Multi-Tier

Multi-tier development can be defined as a development process where applications are built by components from different layers. Each layer provides services to the other layers, meaning each layer can abstract a particular aspect of the application. This abstraction leads to very maintainable applications since changes to one particular layer can be done without modifying the others. PHP has a lot of features and capabilities that allow the implementation of a multi-tier oriented methodology to programming.

The common layers that can be identified with a web application are:

Content layer
Logic layer
Presentation layer

Each layer encapsulates a specific part of the application:

The Content Layer

The content layer consists of components that provide access routes to the application's data. All the program components built on this layer must go through it to access the application's data.

The most important entity in this layer is the data model. The data model defines how you store your data and how you should manipulate it. It is best to select a data modeling strategy for your content before you actually start adding to the content. The most common data modeling alternatives are:

Plain files model
Relational database model
XML model
Hybrid models

These types should be abstracted to the high-level program code using common objects. These are called Data Access Components (or Data Access Objects, simply DAOs).

Plain Files Model

The idea behind this model is quite simple: you can use binary or text files to store data. The model consists of textual descriptions of the data structure and names to be used for the data files. There are some applications where this type of a data model would be highly useful. For example, massive search engines using indices or hashing with plain files run much faster and have easier maintenance than gigantic data stores.

This model can use a very wide range of file structures, from plain sequential files to b-trees, b* trees, b+ trees, hash tables, binomial heaps, union-find structures, and many others.

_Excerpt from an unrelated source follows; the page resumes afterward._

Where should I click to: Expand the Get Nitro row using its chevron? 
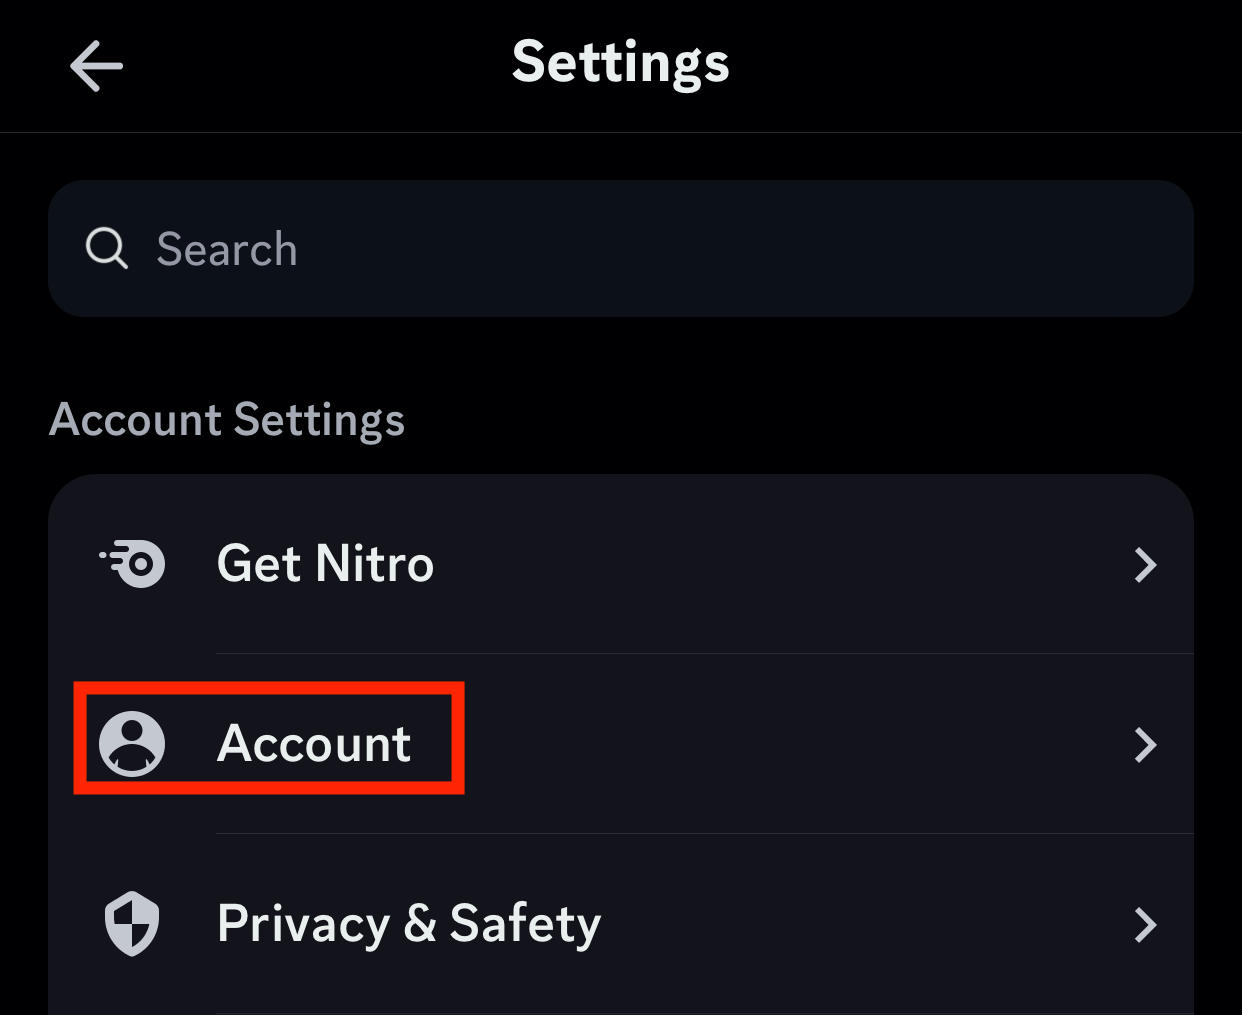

Let's consider building a web-based poll application. Here we have different polls with a number of options each, we have votes and might even have comments about polls. We could design a data model based on plain files like this:

    Polls file:
    Binary file, fixed length registers.
    Pollname: 40 bytes.
    Question: 250 bytes.

    Options file:
    Binary file, fixed length registers.
    Pollname: 40 bytes.
    Option: 80 bytes.
    Votes: 4 bytes.

    Comments file:
    Binary file, variable length registers.
    Structure: name length (1 byte) + name + comment length (2 bytes) + comment

    Current poll:
    Binary file, fixed length registers.
    Pollname: 40 bytes.

If we want to find which poll is the current poll, we can open the Current poll file, read 40 bytes, and get the pollname. We can then get the question for the poll by sequentially searching the pollname in the Poll file.

The same sequential search can be adopted to retrieve all the options. Voting only implies adding one to a selected option. Comments can be added by appending data to the comments file. However, deleting data is a difficult task. First, the data has to be deleted by marking a poll or an option with blanks in its pollname, and then building a packing process that will recreate the file by physically eliminating the logically deleted records. For more on advanced file structures see File Structures and Object Oriented Approaches in C++ from Addison-Wesley.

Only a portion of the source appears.